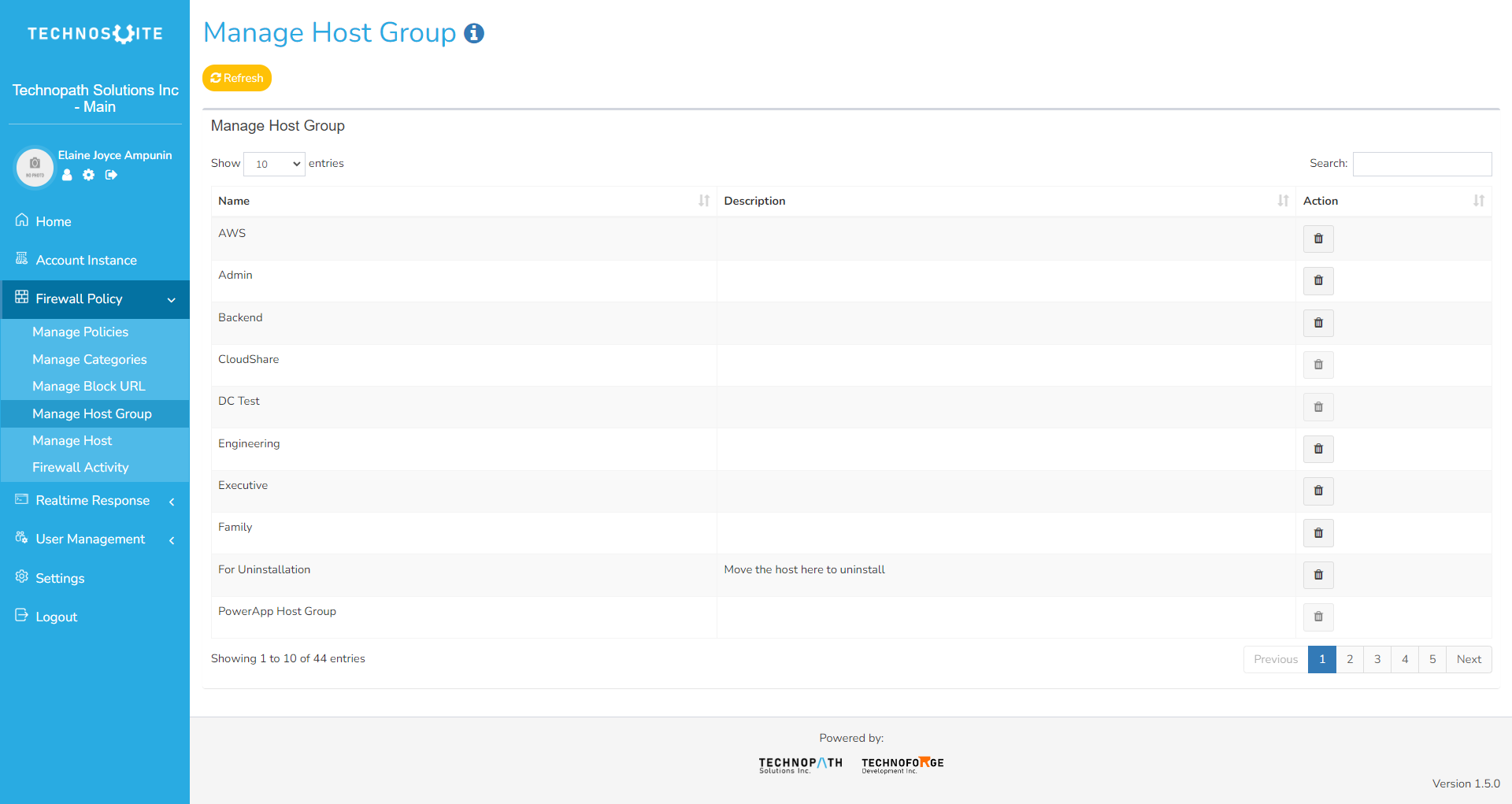Focus the Search input field
1512x804 pixels.
(1421, 164)
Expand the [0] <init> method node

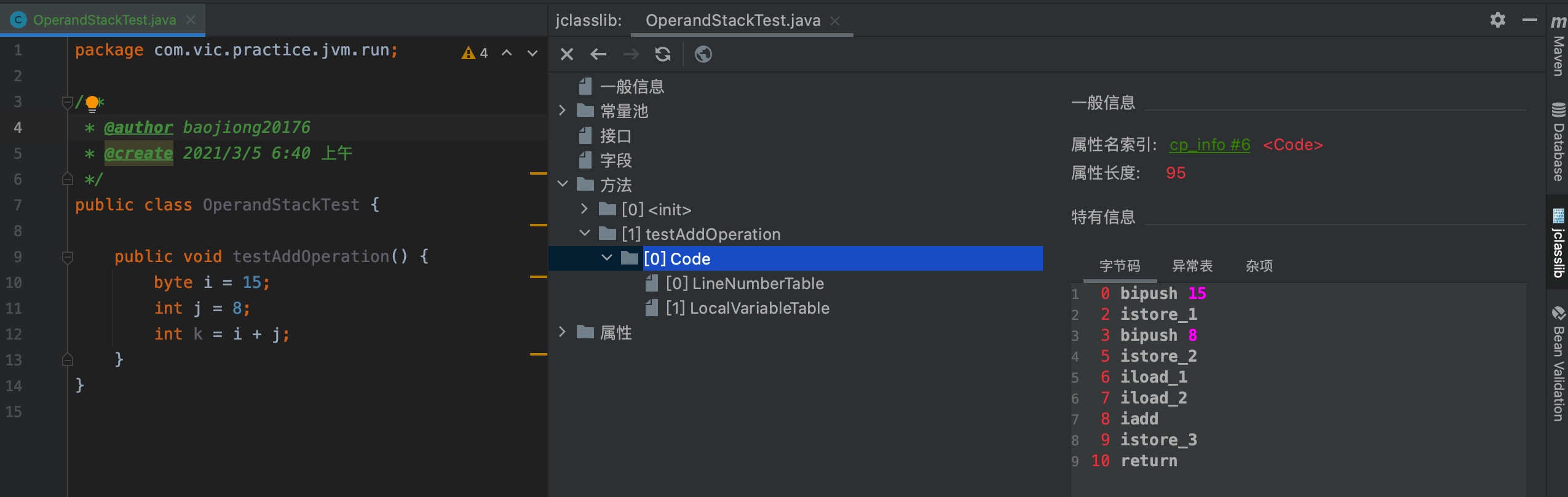pos(584,209)
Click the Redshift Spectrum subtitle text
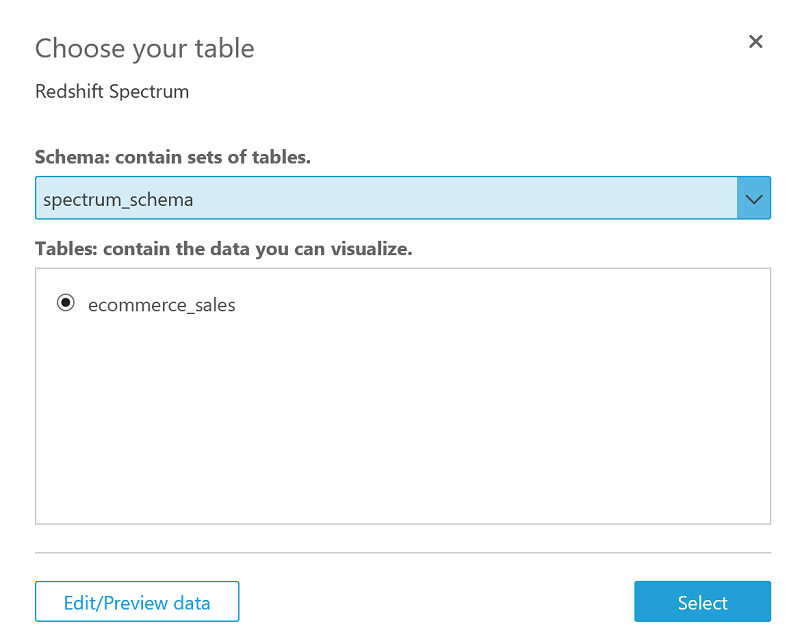800x639 pixels. tap(112, 92)
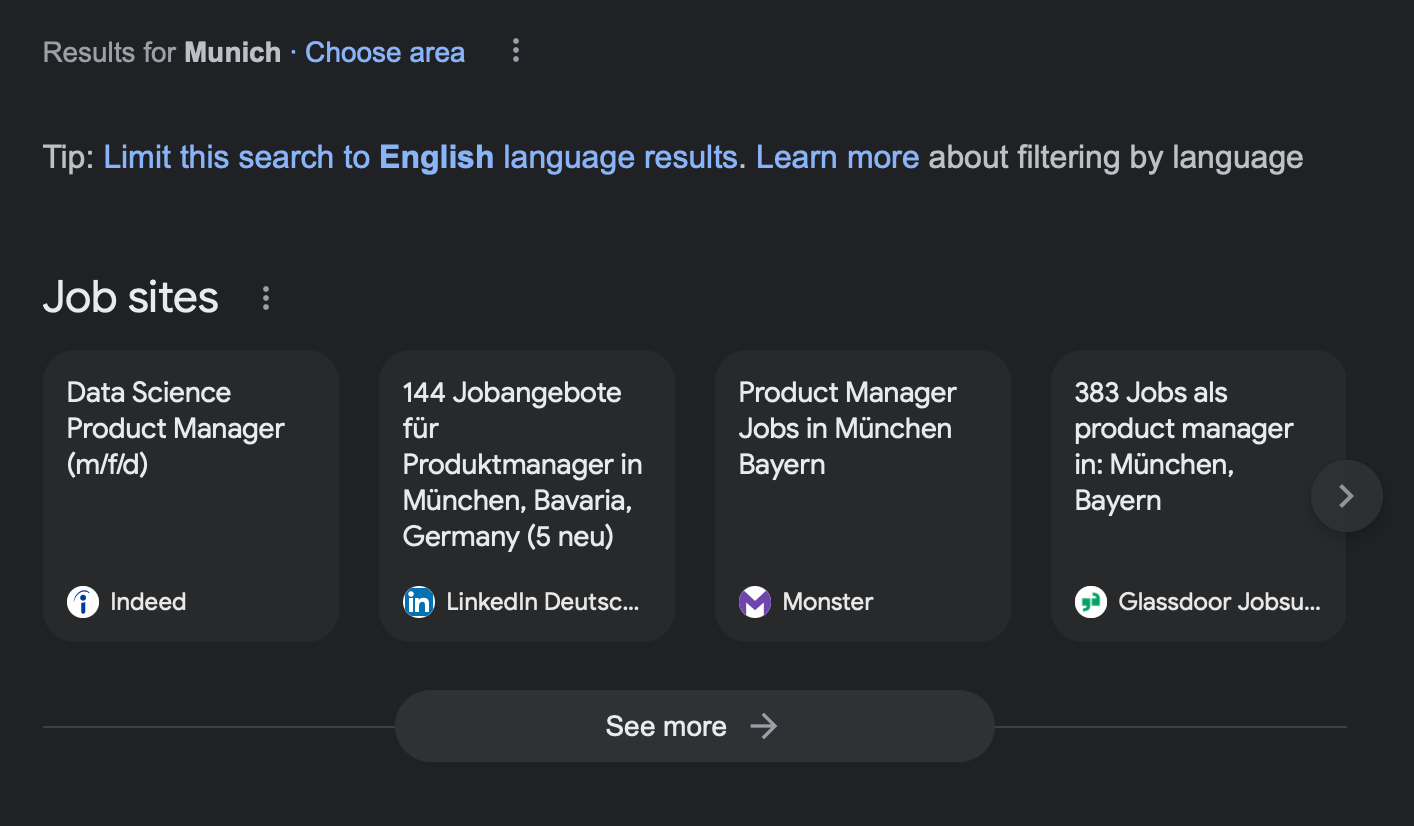Open 144 Jobangebote für Produktmanager card
This screenshot has height=826, width=1414.
pos(522,465)
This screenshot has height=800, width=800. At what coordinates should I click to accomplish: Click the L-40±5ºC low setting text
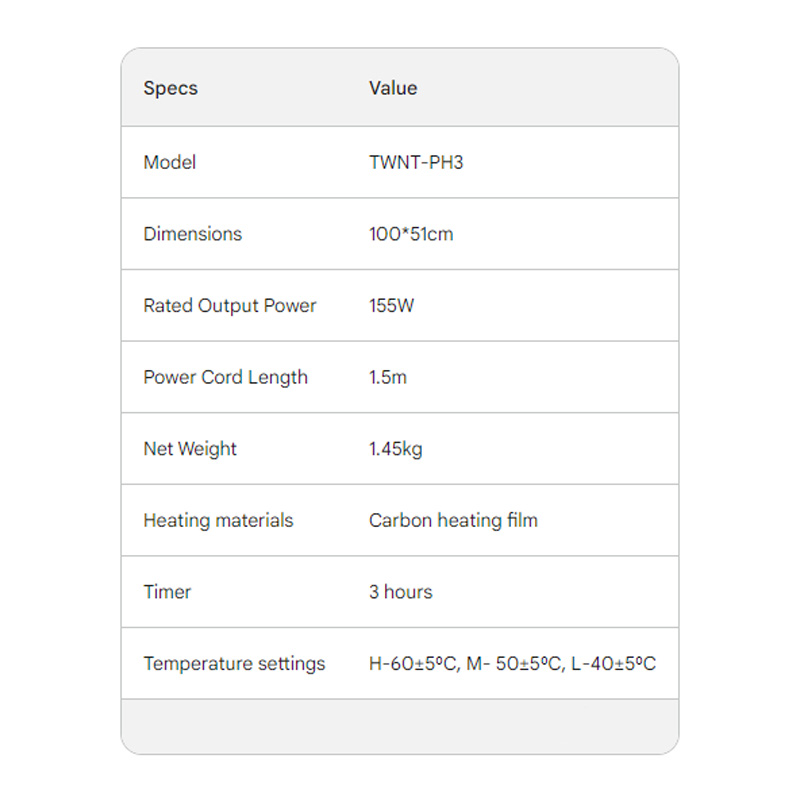pos(613,663)
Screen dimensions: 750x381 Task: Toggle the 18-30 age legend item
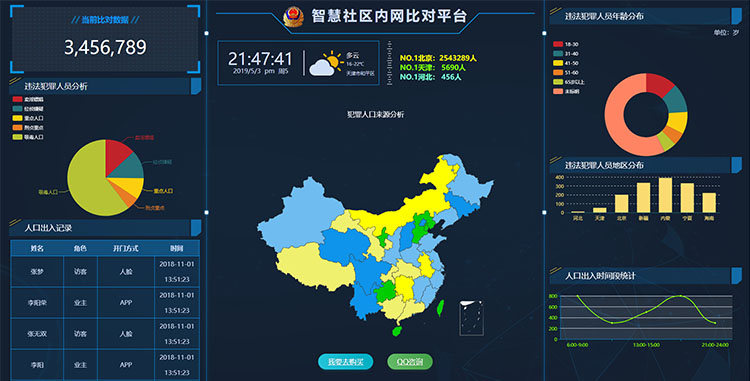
⁂
DIRECTION:
Copy out every line of the records above word for word, leaving out the pictures.

FINAL RESULT:
Focus the Search input field
1512x804 pixels.
(1421, 164)
Expand the [0] <init> method node

pos(584,209)
Click the Redshift Spectrum subtitle text
800x639 pixels. tap(112, 92)
Open 144 Jobangebote für Produktmanager card
This screenshot has height=826, width=1414.
pos(522,465)
This screenshot has height=800, width=800. At what coordinates should I click to accomplish: Click the L-40±5ºC low setting text
pos(613,663)
Screen dimensions: 750x381 Task: Toggle the 18-30 age legend item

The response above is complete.